Message from Ms Audrey Azoulay, Director-General of UNESCO on the occasion of International Literacy Day 2019 “Literacy and Multilingualism”

Message from Ms Audrey Azoulay, Director-General of UNESCO on the occasion of International Literacy Day 2019 “Literacy and Multilingualism”

Our world is rich and diverse with about 7,000 living languages. These languages are instruments for communication, engagement in lifelong learning, and participation in society and the world of work. They are also closely linked with distinctive identities, cultures, worldviews, and knowledge systems. Embracing linguistic diversity in education and literacy development is therefore a key part of developing inclusive societies that respect “diversity” and “difference”, upholding human dignity.
Today, multilingualism – the use of more than one language in daily life – has become much more common with greater human mobility and the growing ubiquity of multimodal and instantaneous communication. Its shape has also evolved with globalization and digitalization. While the use of certain languages has expanded for cross-country and community dialogue, numerous minority and indigenous languages have been endangered. These trends have implications for literacy development.

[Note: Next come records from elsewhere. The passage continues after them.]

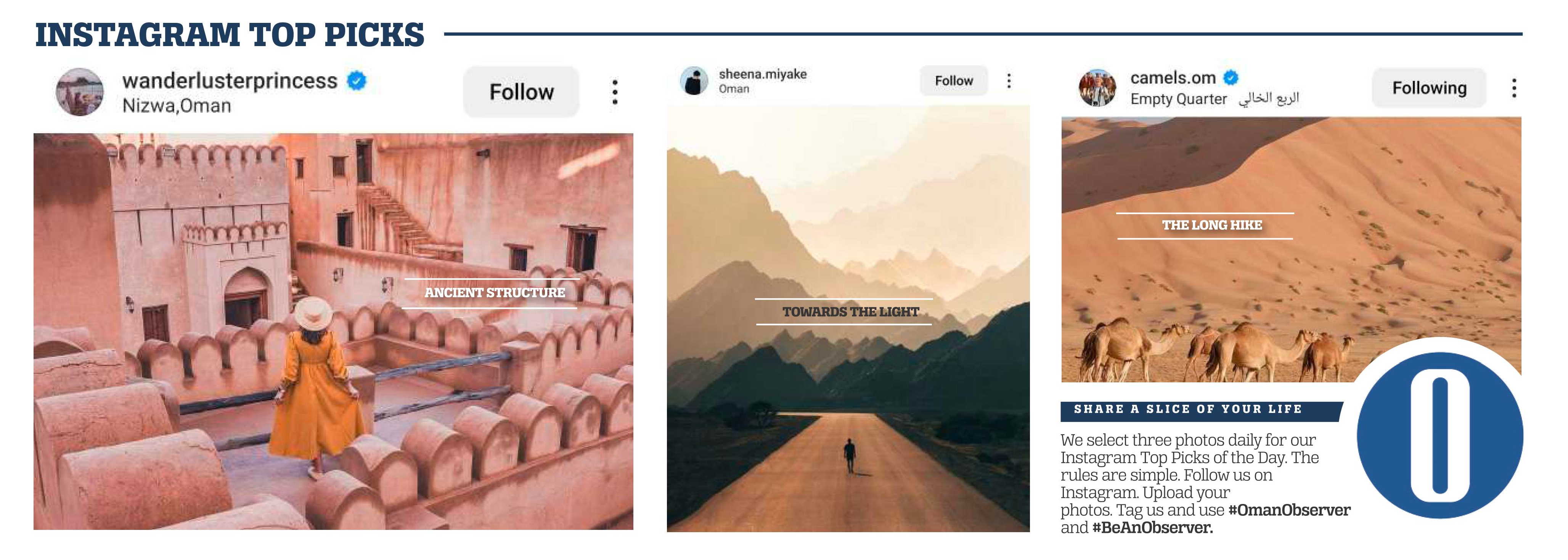This screenshot has width=1568, height=560.
Task: Click camels.om verified badge
Action: pyautogui.click(x=1230, y=78)
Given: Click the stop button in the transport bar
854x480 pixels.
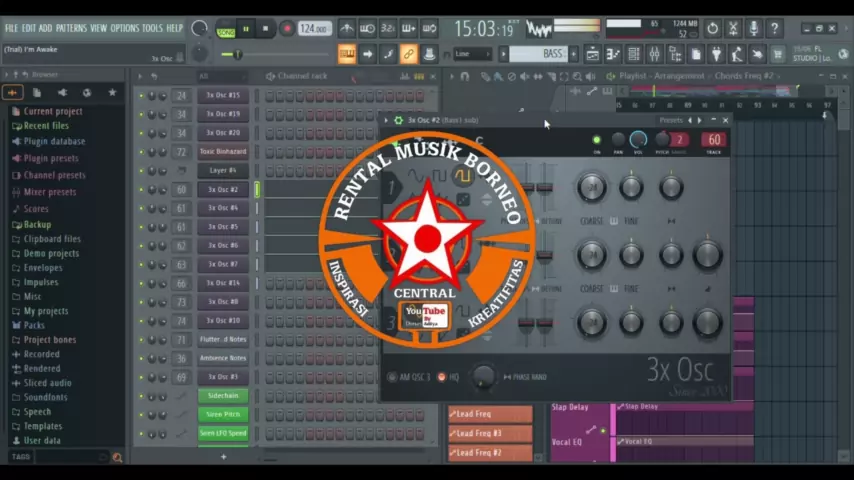Looking at the screenshot, I should (265, 29).
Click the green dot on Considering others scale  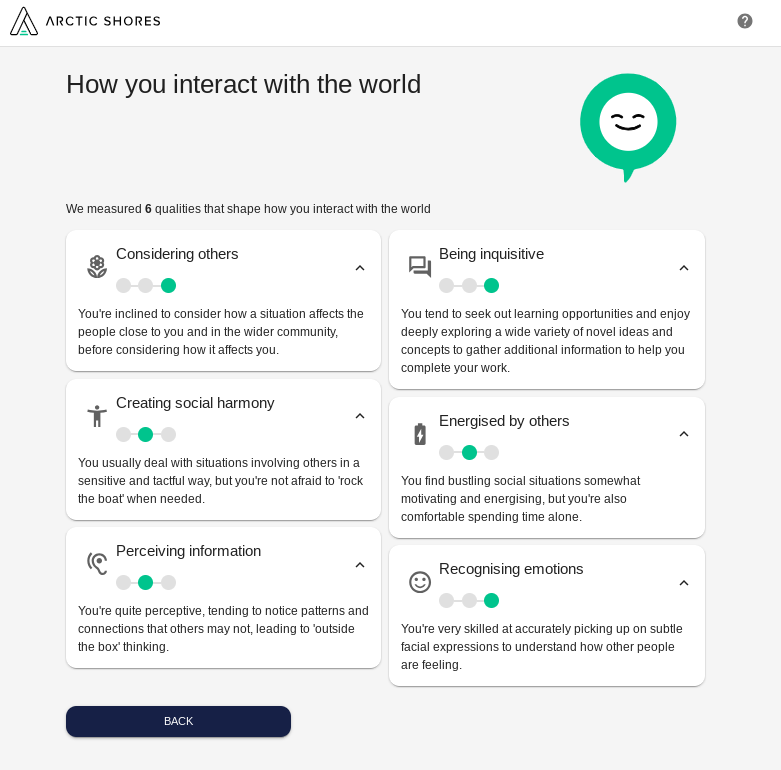click(168, 286)
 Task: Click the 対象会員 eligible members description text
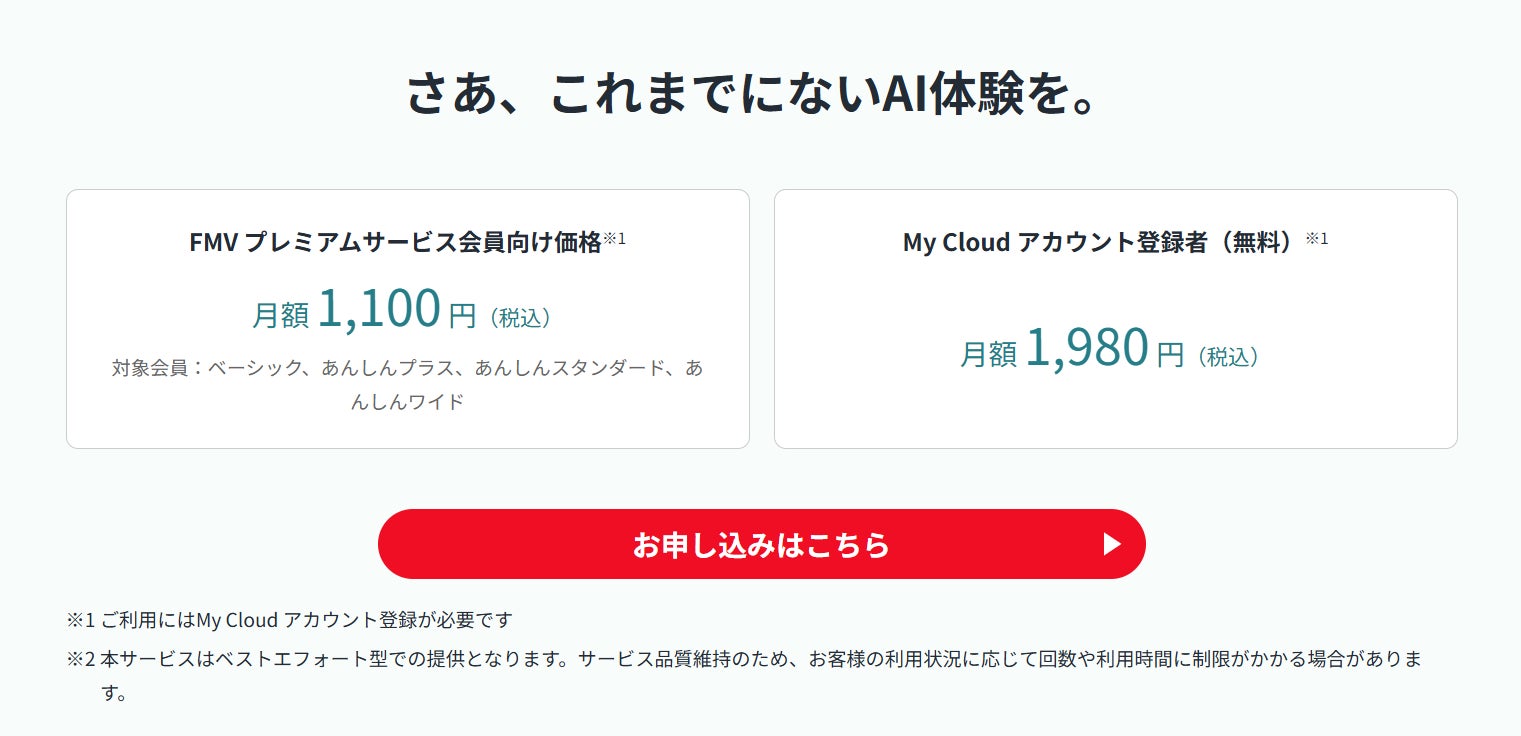[x=407, y=368]
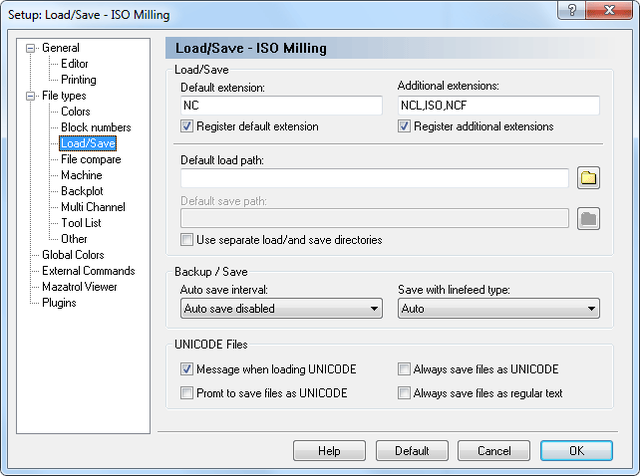Enable separate load and save directories
The image size is (640, 476).
(187, 240)
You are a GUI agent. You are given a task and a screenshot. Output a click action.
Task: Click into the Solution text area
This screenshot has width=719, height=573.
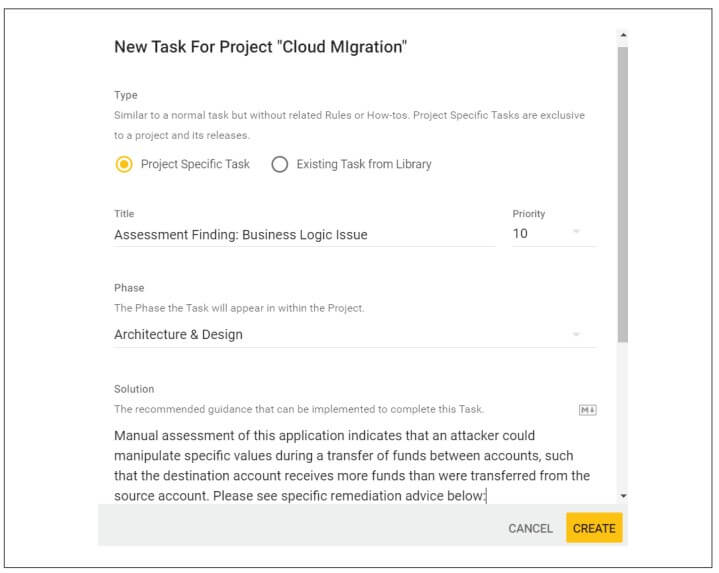click(352, 465)
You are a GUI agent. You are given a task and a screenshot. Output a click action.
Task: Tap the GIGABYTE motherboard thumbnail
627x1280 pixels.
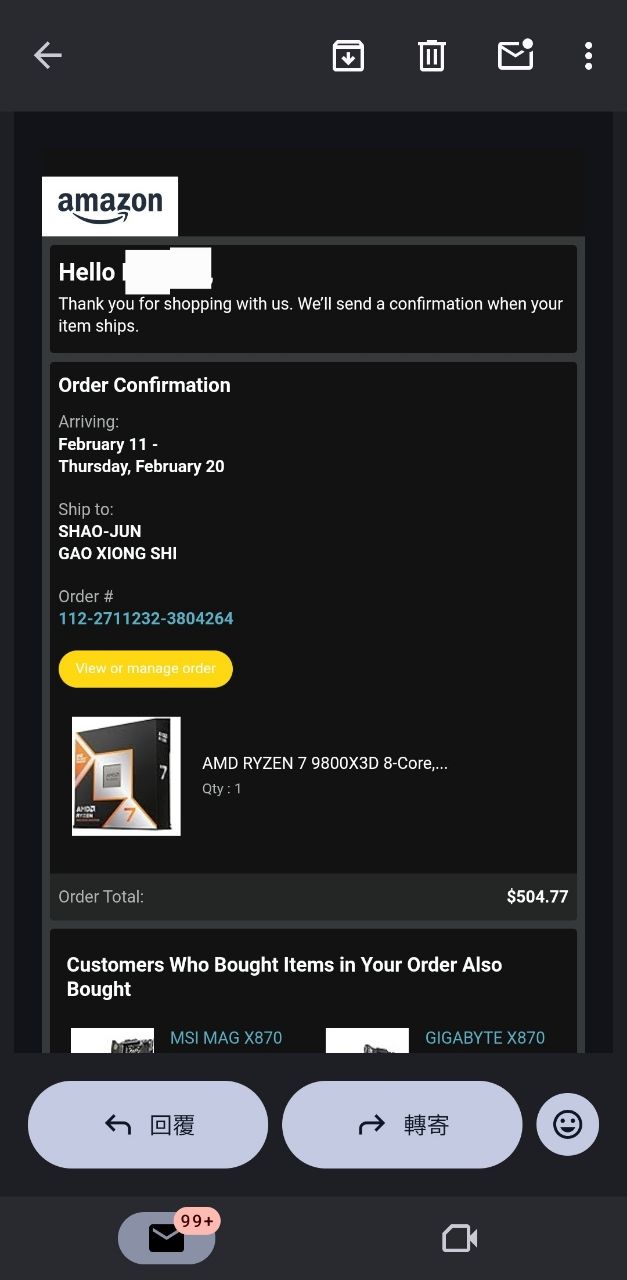click(367, 1040)
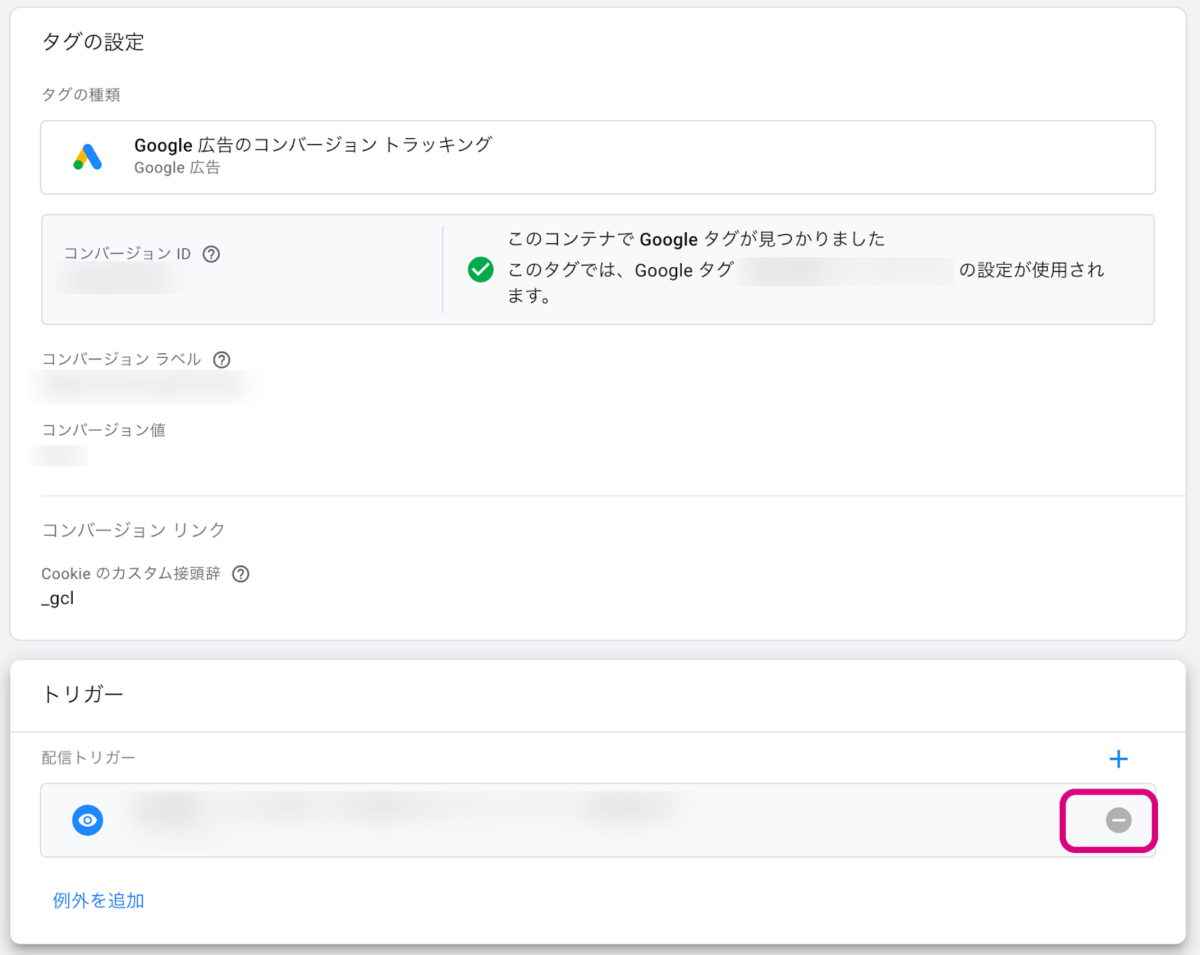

While different aspects of policies and practice interact for the promotion of literacy, building a solid literacy base in a mother language, before moving to a second or foreign language, has multiple benefits. However, about 40% of the world’s population does not have access to education in a language they speak or understand. We need to change this by making policies and practice more linguistically and culturally relevant, enriching multilingual literate environments and exploring the potential of digital technology. For more than seven decades, UNESCO has supported mother language-based, multilingual approaches to education as a means to enhance education quality and intercultural understandings. Nelson Mandela once said: “if you talk to a man in a language he understands, that goes to his head. If you talk to him in his language that goes to his heart.” Engaging with both head and mind is a key for effective learning.
This year is the International Year of Indigenous languages; it also marks the 25th anniversary of the World Conference on Special Needs Education, where the Salamanca Statement on Inclusive Education was adopted. In solidarity with these special occasions, and, on the occasion of International Literacy Day 2019, UNESCO invites you to rethink literacy in our contemporary multilingual world as part of the right to education and a means to create more inclusive and linguistically and culturally diverse societies.